■ Required work ■
Please write the records from the line with "Click the D130 bus label" up to and including the line with "pos(433,182)" as a two-column CSV with the headers input and output, one row per record, holding its text and its answer in quoted fields with line breaks turned into spaces. Leave the pictures out.

■ Supplied material ■
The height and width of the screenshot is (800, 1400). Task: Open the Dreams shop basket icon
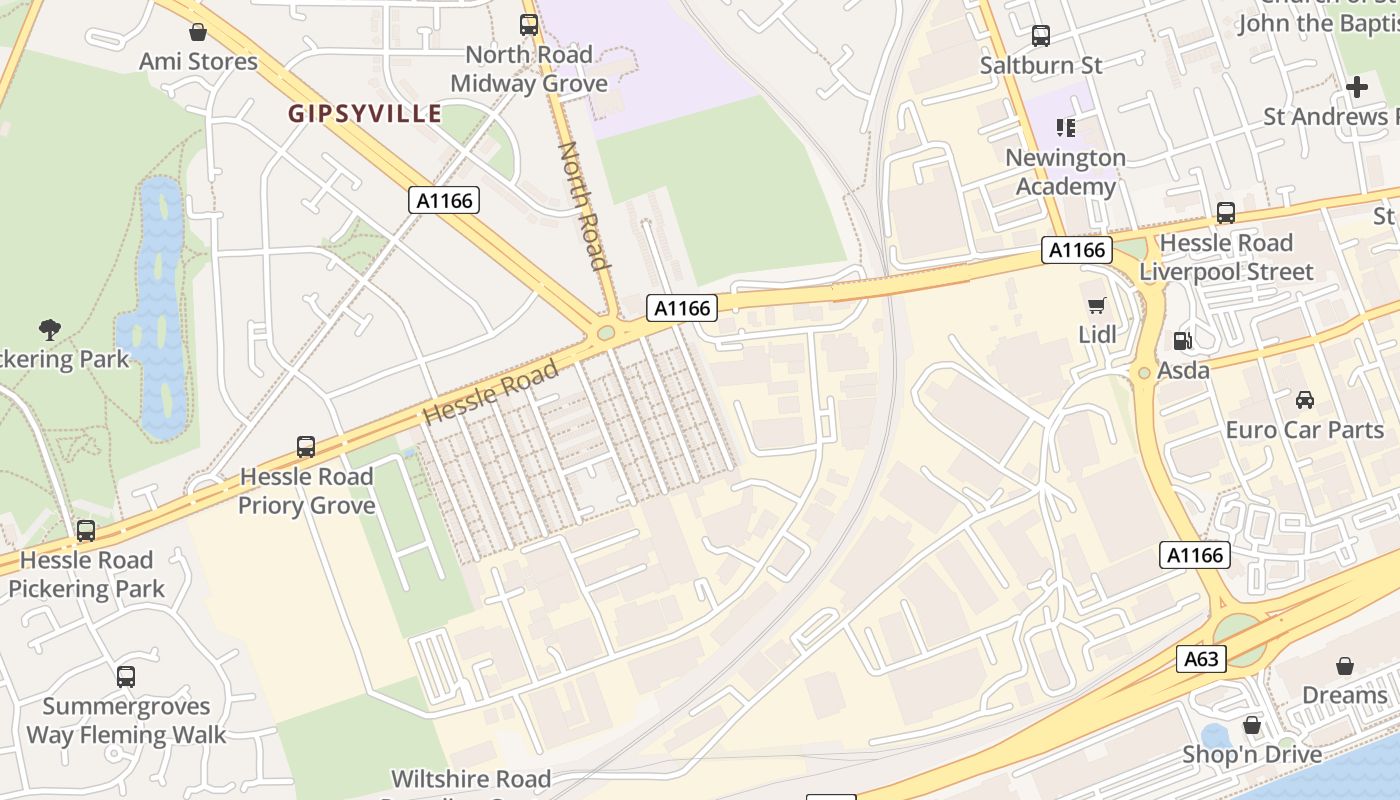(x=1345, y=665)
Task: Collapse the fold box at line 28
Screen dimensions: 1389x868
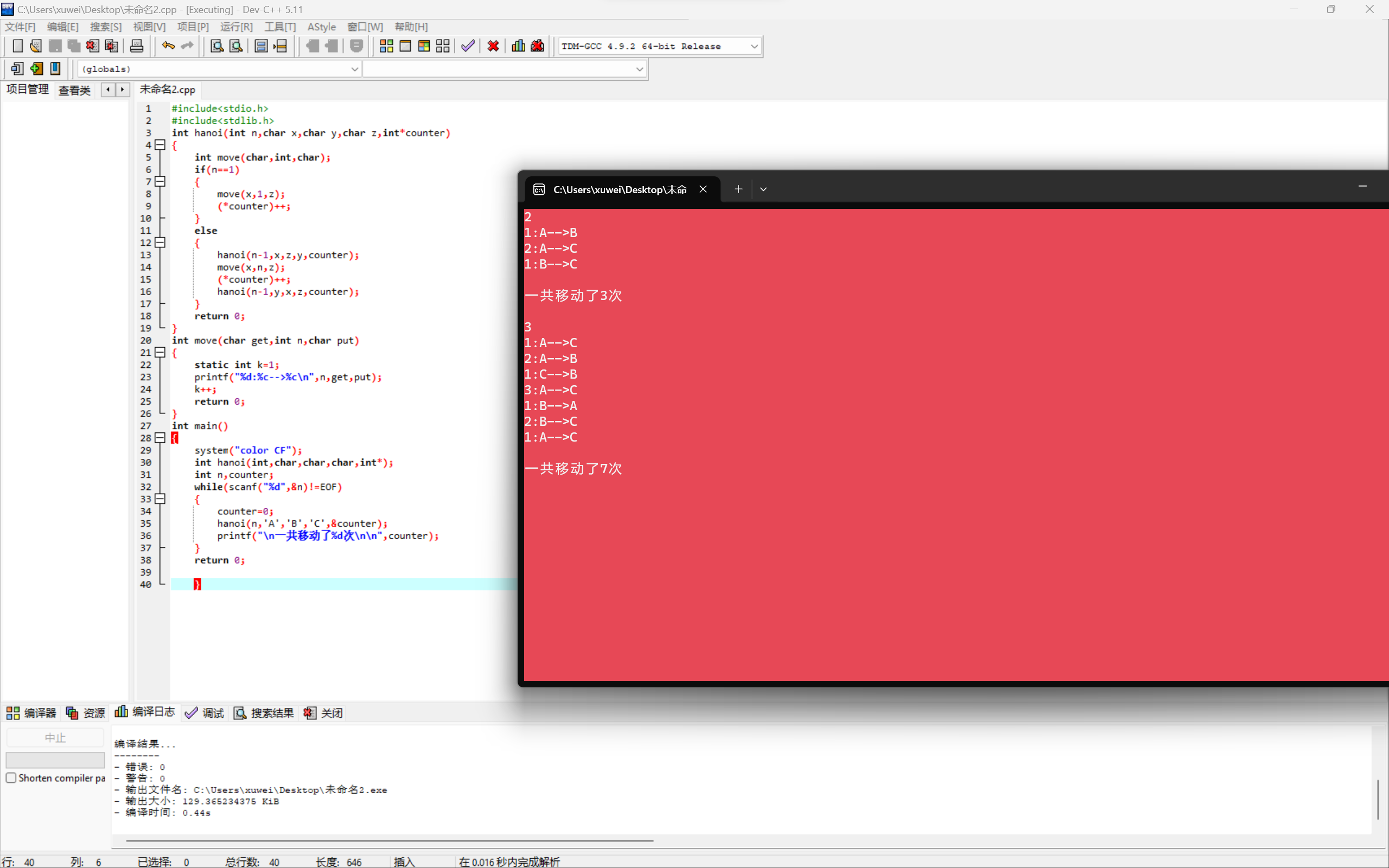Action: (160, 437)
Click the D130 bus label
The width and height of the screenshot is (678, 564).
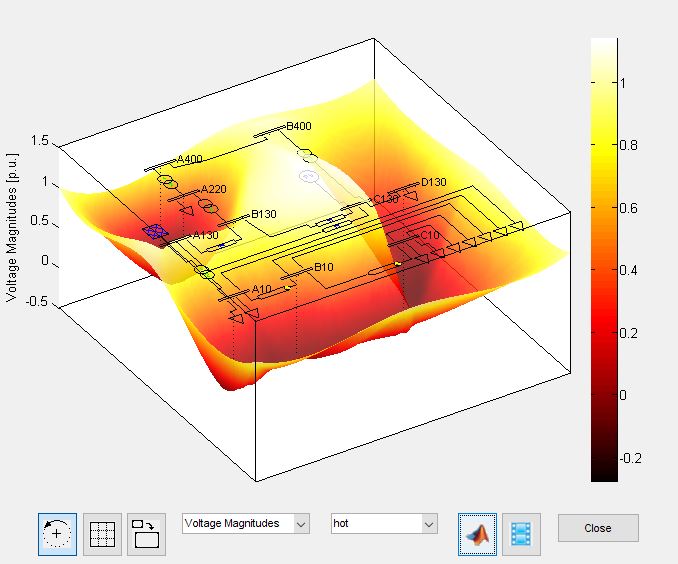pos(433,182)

---

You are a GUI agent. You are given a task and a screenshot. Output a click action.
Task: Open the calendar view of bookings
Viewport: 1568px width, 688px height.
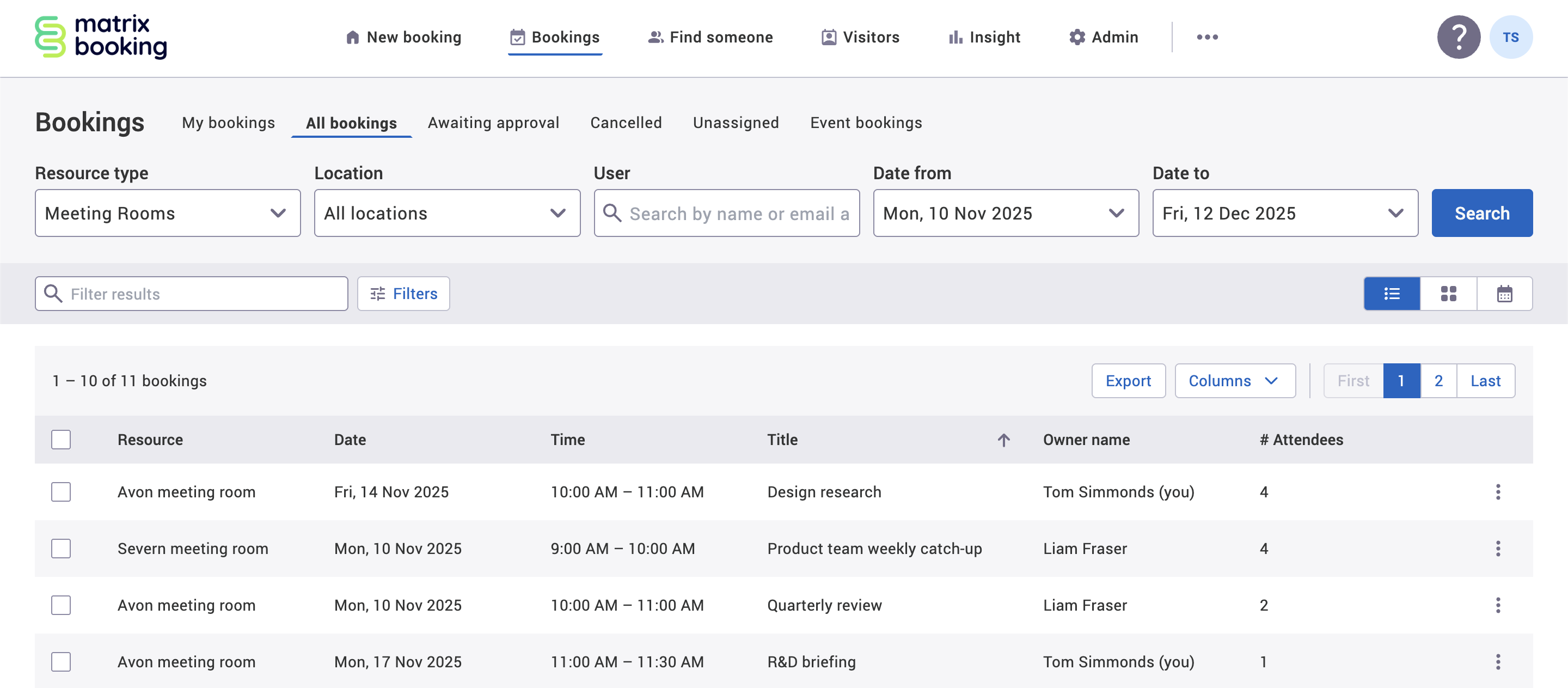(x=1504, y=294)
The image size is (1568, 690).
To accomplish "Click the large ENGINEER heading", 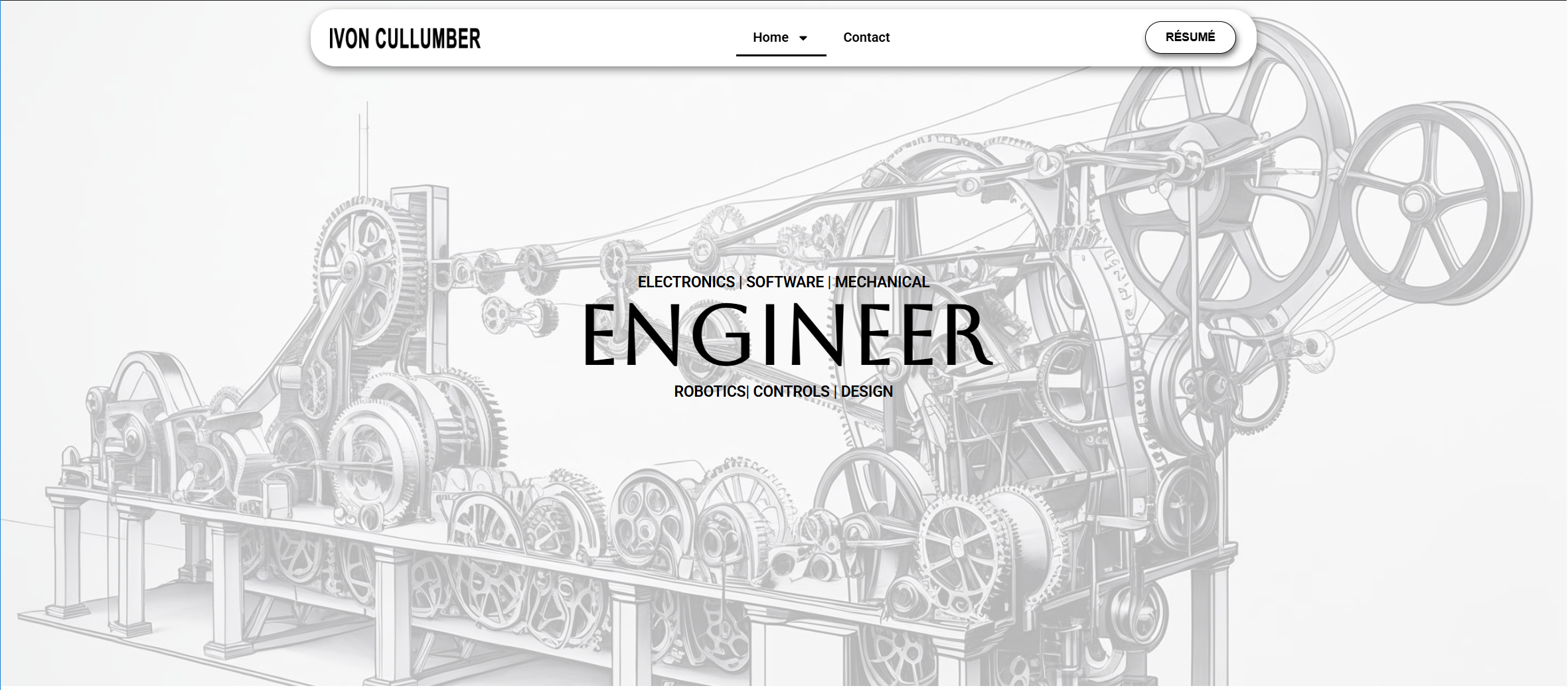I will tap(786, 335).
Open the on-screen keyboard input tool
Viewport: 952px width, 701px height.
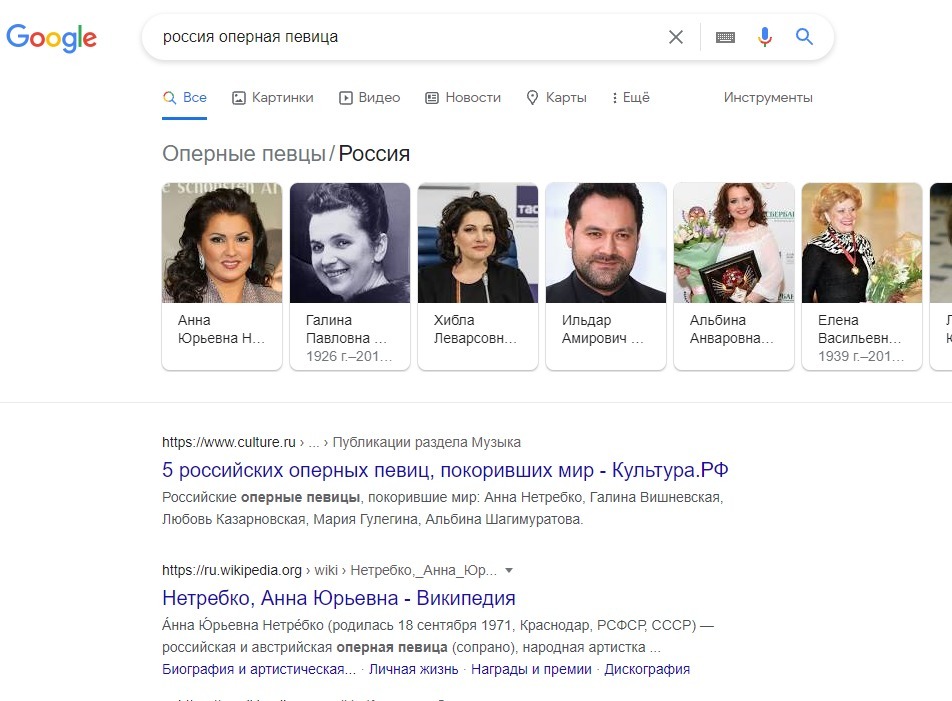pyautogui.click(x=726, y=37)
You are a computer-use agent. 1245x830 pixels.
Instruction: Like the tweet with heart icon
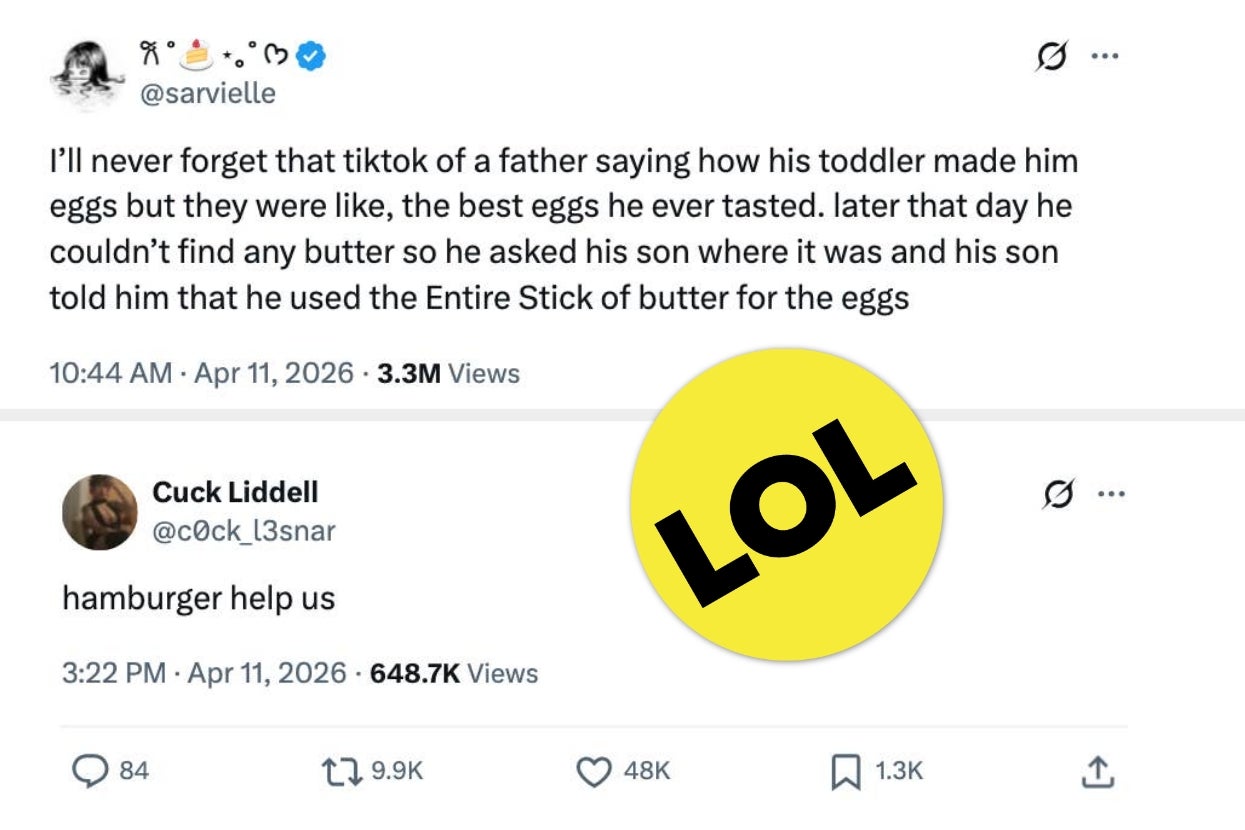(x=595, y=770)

--

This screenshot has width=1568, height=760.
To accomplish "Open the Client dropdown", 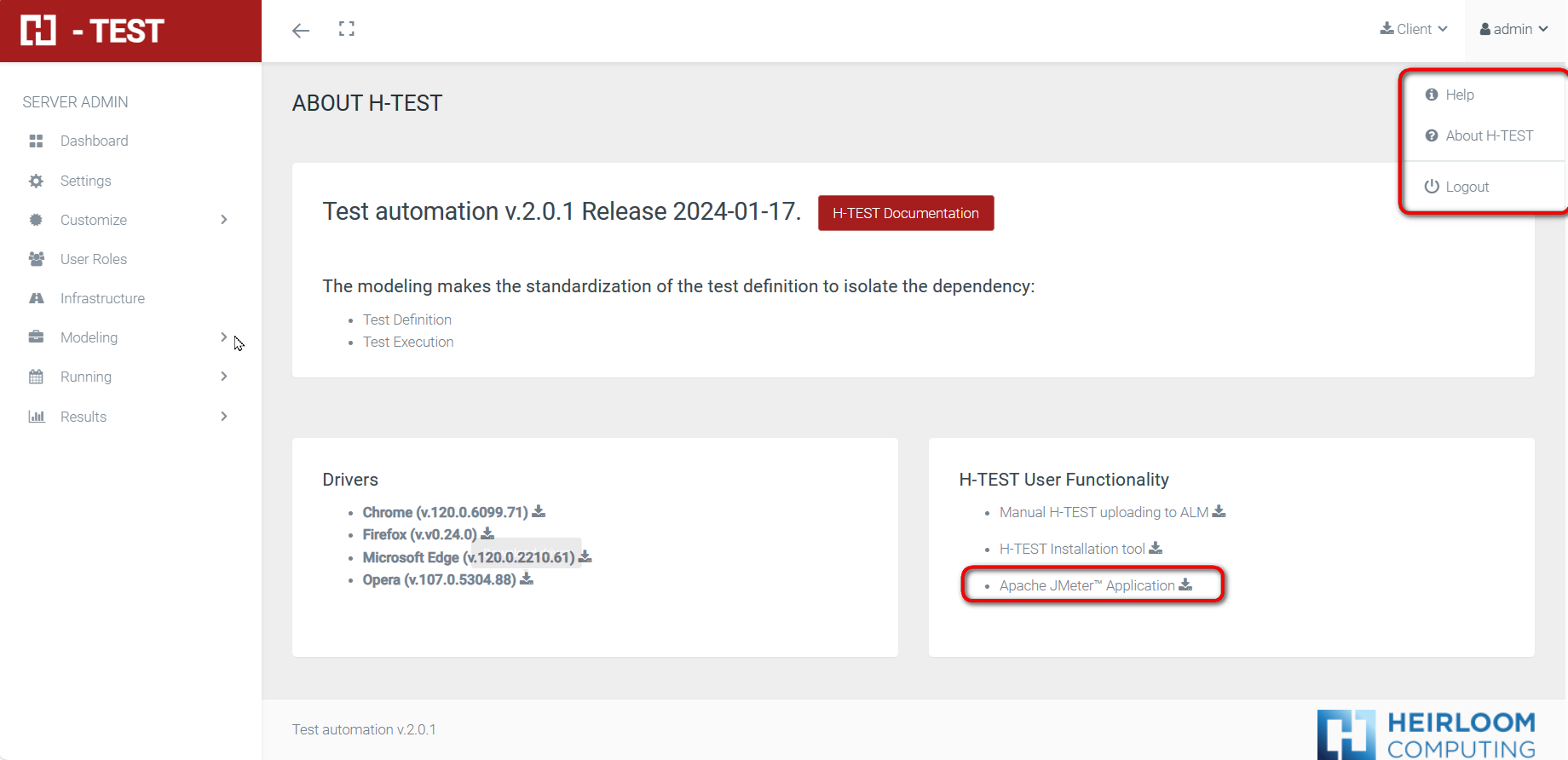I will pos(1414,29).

■ Solution for this exercise ■
input,output
"Click the D130 bus label The width and height of the screenshot is (678, 564).","pos(433,182)"